> PROBLEM REQUIREMENTS: The required answer is the run of lines from the one holding "1000x1000 pixels. How" to the end of the data below, copied exactly and free of pictures.

> SOURCE INFORMATION:
* * * * *

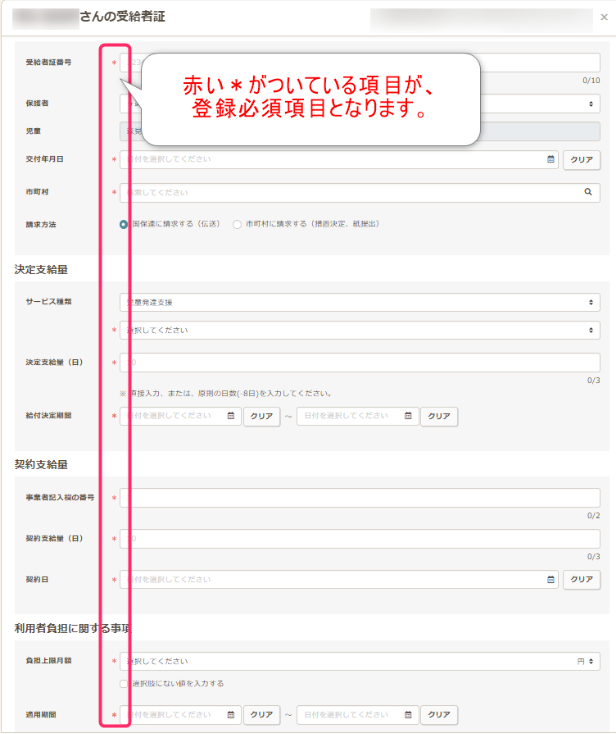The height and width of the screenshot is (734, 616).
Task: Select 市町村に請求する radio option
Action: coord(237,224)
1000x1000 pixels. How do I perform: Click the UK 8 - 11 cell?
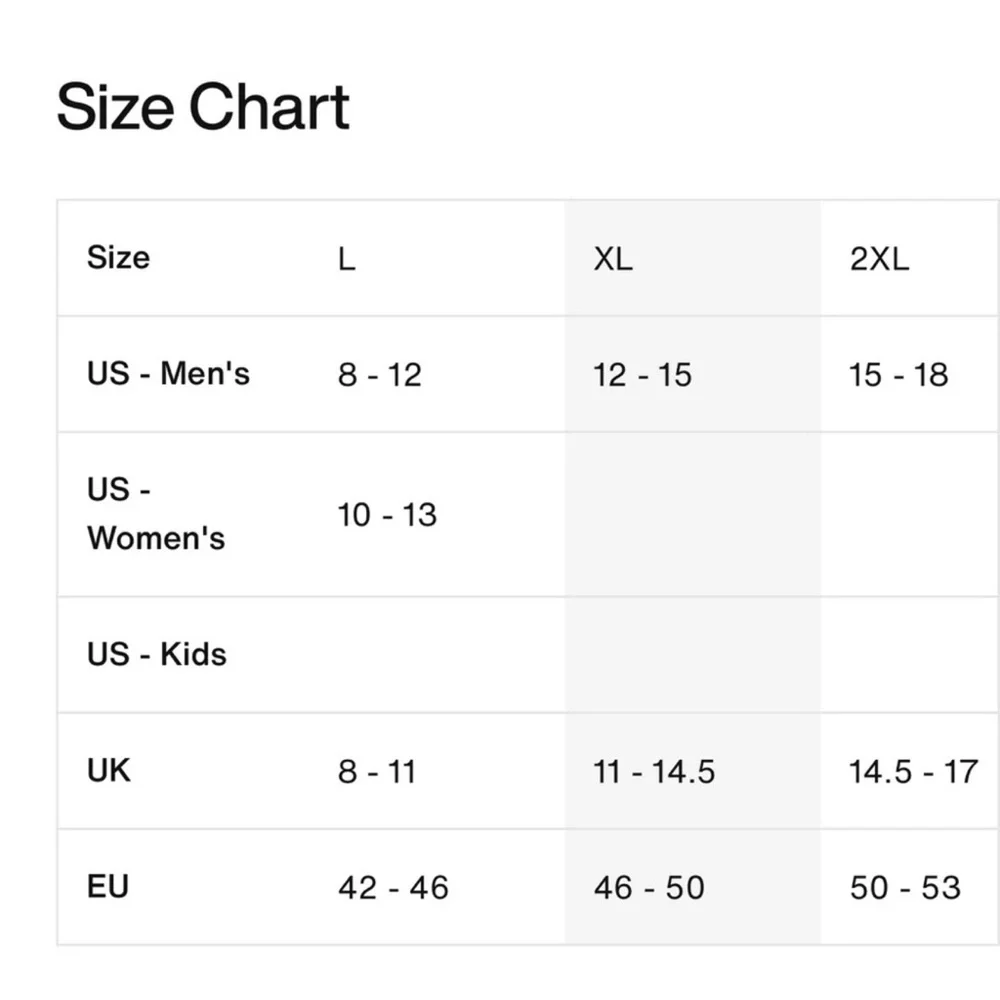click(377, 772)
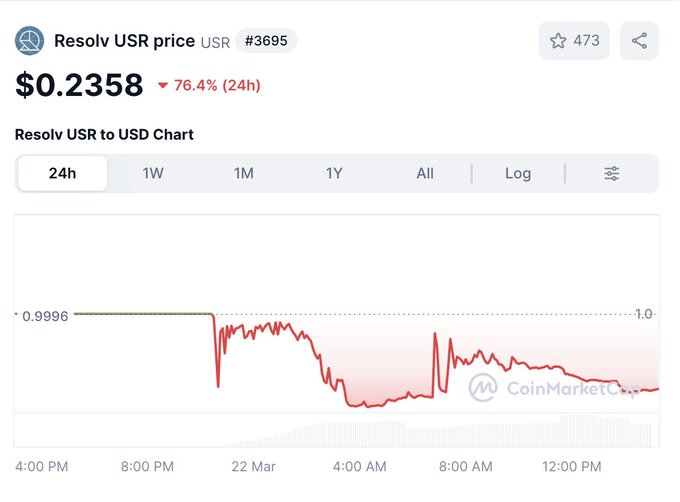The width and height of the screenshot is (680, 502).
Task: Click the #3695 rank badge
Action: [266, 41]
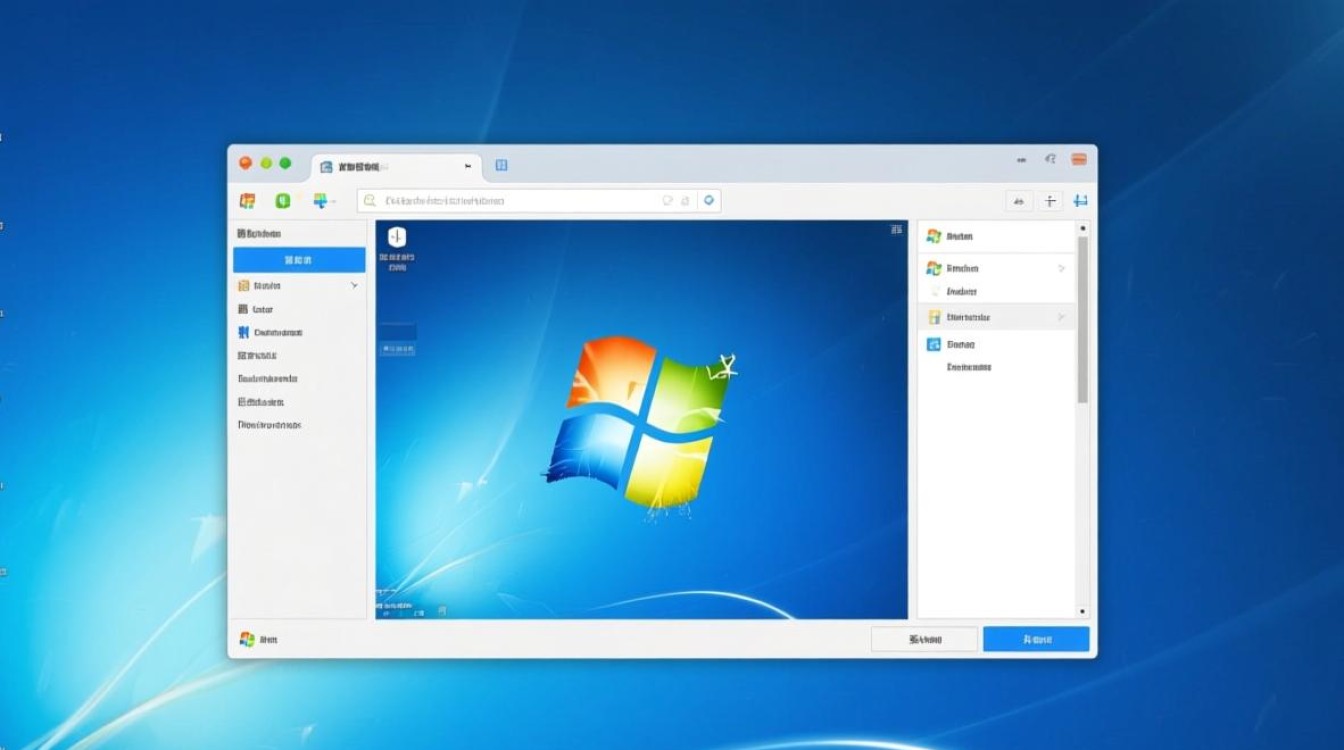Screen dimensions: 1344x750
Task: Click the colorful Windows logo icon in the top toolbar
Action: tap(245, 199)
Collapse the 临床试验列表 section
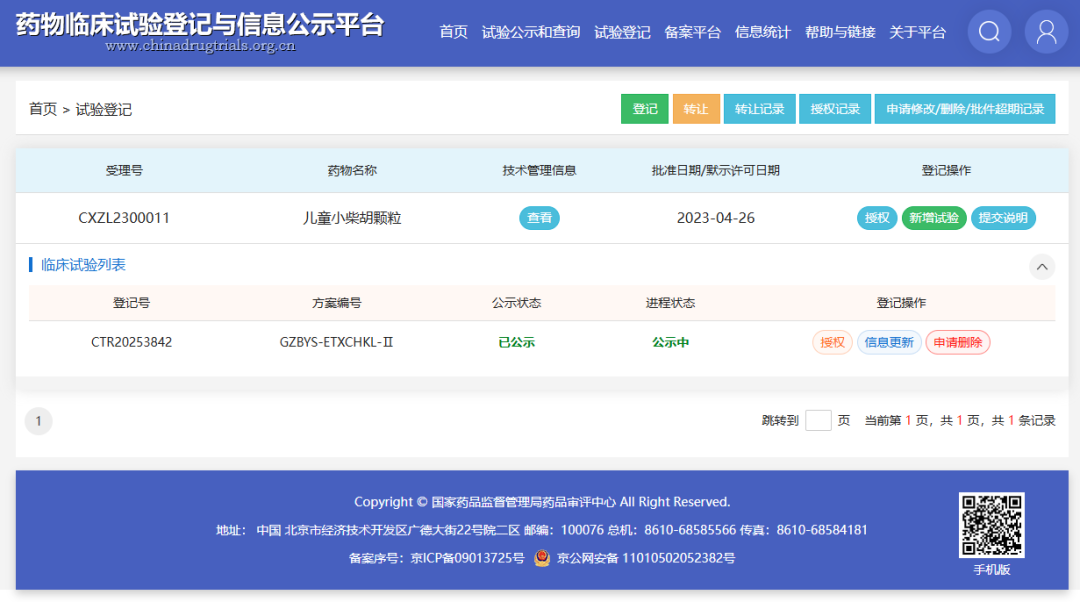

* * * * *

> WRITTEN RESPONSE:
1000x1000 pixels. How do I perform: Click the UK 8 - 11 cell?
click(377, 772)
The width and height of the screenshot is (680, 502).
Task: Click the #3695 rank badge
Action: [266, 41]
Screen dimensions: 1344x750
Task: Click the colorful Windows logo icon in the top toolbar
Action: tap(245, 199)
Collapse the 临床试验列表 section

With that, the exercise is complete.